I am not an animator, so I might have described this incorrectly.
Posted By: ventilator

Re: Baking - 07/05/09 13:12

that's animation retargeting.

the term "baking" more often gets used with textures.

many game model formats don't support all the constraints like IK and so on. so some applications/exporters require to set keyframes on every single bone for each animation frame so that the constraints aren't needed anymore and the animation can get exported to such formats. this sometimes gets called "baking" too.
Posted By: AlbertoT

Re: Baking - 07/05/09 15:14

yes this was the kind of " baking " I was talking about

A Cinena 4d user complained that it is hard to export animations into Unity3d via FBX, because sometines frames can not be " baked "
I was about to purchase Cinema 4d thanks to its FBX exporter , its well known ease of use and the reasonable price...just in time wink

Do you know whether I can expect the same problem also with Blender -> FBX -> Unity ?
Posted By: ventilator

Re: Baking - 07/05/09 15:55

i think blender doesn't need this "baking" because python exporters can access each bone matrix at each animation frame anyway without having to set keyframes.
Posted By: Machinery_Frank

Re: Baking - 07/05/09 18:10

I often saw people from Modo or sometimes from Lightwave using Blender for animation or fluid simulation. After that they transfered the animation in a quite new format (point oven, *.mdd). This is actually some vertex animation format.
So they can transfer it to another application and render the animated content. They cannot change it anymore since it is baked into vertex animation. But they can render it everywhere.

Something similar applies when you bake bone or ik animation into vertex animation for game engines.
Posted By: lostclimate

Re: Baking - 07/05/09 18:32

Originally Posted By: Dan Silverman
Quote:
I'm curious about the baking in context of animation:
Was it about baking physical movement into an animation?

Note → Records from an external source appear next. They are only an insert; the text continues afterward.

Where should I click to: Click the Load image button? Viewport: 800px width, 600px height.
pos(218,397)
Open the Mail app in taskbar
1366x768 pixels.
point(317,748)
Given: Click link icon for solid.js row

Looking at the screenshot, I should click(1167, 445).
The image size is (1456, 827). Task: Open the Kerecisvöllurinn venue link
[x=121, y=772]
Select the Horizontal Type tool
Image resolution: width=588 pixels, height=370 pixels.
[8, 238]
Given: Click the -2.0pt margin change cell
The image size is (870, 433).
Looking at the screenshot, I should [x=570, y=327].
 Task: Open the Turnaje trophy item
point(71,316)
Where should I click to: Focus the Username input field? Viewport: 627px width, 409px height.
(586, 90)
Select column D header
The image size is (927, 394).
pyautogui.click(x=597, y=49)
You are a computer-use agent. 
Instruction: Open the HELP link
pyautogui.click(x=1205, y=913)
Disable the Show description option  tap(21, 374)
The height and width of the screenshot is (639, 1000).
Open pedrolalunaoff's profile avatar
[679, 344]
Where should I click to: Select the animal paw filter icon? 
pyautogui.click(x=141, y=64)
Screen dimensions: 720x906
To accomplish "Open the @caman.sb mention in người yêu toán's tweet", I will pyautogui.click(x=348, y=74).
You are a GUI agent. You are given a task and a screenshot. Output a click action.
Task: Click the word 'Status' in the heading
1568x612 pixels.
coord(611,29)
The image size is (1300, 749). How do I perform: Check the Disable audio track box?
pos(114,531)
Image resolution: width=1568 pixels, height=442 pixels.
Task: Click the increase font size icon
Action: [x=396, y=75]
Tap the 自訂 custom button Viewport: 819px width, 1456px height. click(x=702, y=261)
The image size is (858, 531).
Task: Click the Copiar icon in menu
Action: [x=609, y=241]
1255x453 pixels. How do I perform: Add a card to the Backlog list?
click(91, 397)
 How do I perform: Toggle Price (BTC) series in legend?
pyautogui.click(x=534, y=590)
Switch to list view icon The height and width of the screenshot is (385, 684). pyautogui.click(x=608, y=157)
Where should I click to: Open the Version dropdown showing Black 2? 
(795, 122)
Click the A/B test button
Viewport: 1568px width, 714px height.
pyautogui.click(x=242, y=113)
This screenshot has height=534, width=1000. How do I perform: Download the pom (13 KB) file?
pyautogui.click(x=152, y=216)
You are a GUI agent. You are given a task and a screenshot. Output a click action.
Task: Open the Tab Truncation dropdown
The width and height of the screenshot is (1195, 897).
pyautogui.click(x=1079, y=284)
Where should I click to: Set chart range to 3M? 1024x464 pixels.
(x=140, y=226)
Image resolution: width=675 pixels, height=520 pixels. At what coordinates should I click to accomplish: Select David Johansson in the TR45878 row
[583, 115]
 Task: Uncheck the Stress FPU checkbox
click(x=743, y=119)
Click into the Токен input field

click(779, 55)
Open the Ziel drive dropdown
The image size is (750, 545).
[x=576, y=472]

I once saw a Softimage video where they took a fully animated human model and placed it overlapping a completely different model that was not animated at all. Then, using some special tools within the app, they baked the animations from the fully animated model into the non-animated model. From what I remember, the non-animated model did not have a skeleton set up or any information for which vertices were attached to which bones, etc. So the non-animated model got all of its information from the fully animated model and, despite the differences in the models, it worked out fairly well. This meant that new models could have animations baked into them and then tweaked if needed, thus speeding up the process.

I am not an animator, so I might have described this incorrectly.


this is probably some kind of vertex weight paint baking. I wonder if they'll ever do something like this with blender, doesnt seem like it be too hard.